Haïti, 1962. Un homme
est ramené d'entre les morts pour être envoyé de force dans l'enfer des
plantations de canne à sucre. 55 ans plus tard, au prestigieux pensionnat de la
Légion d'honneur à Paris, une adolescente haïtienne confie à ses nouvelles
amies le secret qui hante sa famille. Elle est loin de se douter que ces
mystères vont persuader l'une d'entre elles, en proie à un chagrin d'amour, à
commettre l'irréparable.
La jeunesse à la fois oppressée et rebelle parcourt les
derniers films de Bertrand Bonello et plus précisément L'Apollonide (2011) et Nocturama
(2016). L’environnement est machiste pour les prostituées de L’Appollonide et le malaise plus
incertain de Nocturama fait écho à
une jeunesse désaxée se tournant vers le terrorisme (même si le réalisateur se
défendit de tout message politique). Zombi
Child creuse le même sillon mais en se tournant vers le fantastique. Deux
temporalités et imaginaire s’entrecroisent au sein du film. D’un côté nous
avons un récit de possession vaudou dans le Haïti des années 60, et de l’autre
une trame contemporaine où une descendante haïtienne intègre le pensionnat de la
légion d’honneur à Paris.
Bonello par un montage habile crée un parallèle entre la
soumission du malheureux envouté forcé de travailler dans des plantations de
cannes à sucre, et tout le rituel codifié du pensionnat, des uniformes aux
emplois du temps en passant par le « salut » collectif que les élèves
adressent à la doyenne en visite. On est fasciné tout en s’interrogeant sur le
croisement d’une imagerie évoquant un Picnic
à Hanging Rock (Peter Weir, 1975) 2.0 et le Vaudou de Jacques Tourneur (1943). L’aspect flottant, lumineux et
hypnotique de l’un s’oppose au dépaysement exotique et oppressant de l’autre.
Le personnage de Mélissa (Wislanda Louimat) la jeune haïtienne constitue le
lien entre les époques, à la fois guide pour nous faire découvrir le monde
contemporain du pensionnat et élément perturbateur en y introduisant les rites
vaudou passé. Bonello capture cette jeunesse mélancolique et enjouée, la
fascination jouant sur un trouble suspendu qu’il sait rendre à la fois ludique
et mystérieux - notamment grâce au charme et à la fraîcheur du casting.
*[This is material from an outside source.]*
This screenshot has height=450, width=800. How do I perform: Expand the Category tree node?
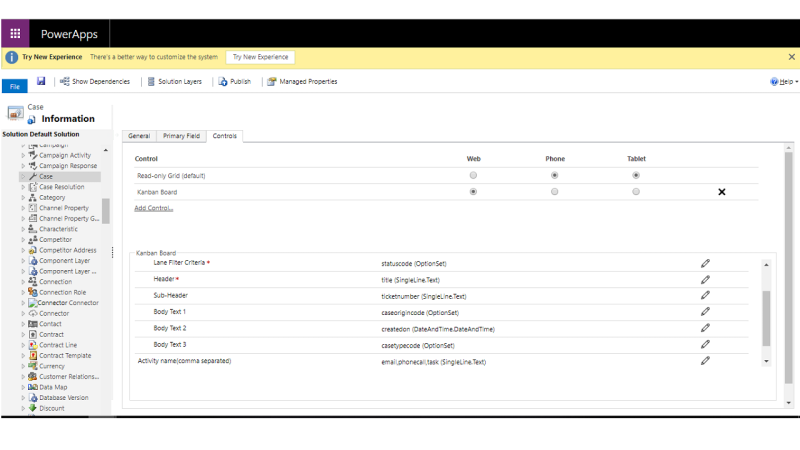[x=23, y=198]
L’aliénation du passé est avant tout sociale avec cet homme
subissant un sortilège vaudou mais qui à force de volonté va rechercher et
retrouver la lumière des vivants. A l’inverse et répondant à la jeunesse sans
repères de Nocturama, l’aliénation
est avant tout mentale dans notre monde moderne où il faut se frotter à l’oubli
(vaudou ici, terroriste et nihiliste dans Nocturama)
avec le personnage de Fanny (Louise Labeque) ado française prête à tout pour
surmonter un chagrin amoureux. Si Bonello convoque tous les clichés et le
grotesque du folklore vaudou (la saisissante apparition finale du Baron
Samedi), c’est pour les détourner dans un contexte inattendu. L’ailleurs
indicible que représente le vaudou s’estompe ainsi, faisant du rituel le simple
outil de cette aliénation qui ne se résume plus à une contrée.
C’est grâce à la
brillante inversion qu’effectue Bonello en désamorçant progressivement les
élans de films d’épouvante qu’on pensait deviner dans le contexte de l’école. La
facette ténébreuse investi et dérègle le présent par cette seule notion d’autodestruction
individualiste représentée par Fanny. Lorsque les entraves sociales que
représente le vaudou dans les scènes haïtiennes s’estompent, le lien au présent
se fait alors fraternel avec une belle scène de confession finale pour Mélissa.
Le tumulte intime n’a pas de frontière, et le vaudou représente à la fois nos
peurs et un fascinant métissage. Bonello réussit un beau numéro d’équilibriste,
souvent envoutant et jamais ridicule dans l’audace.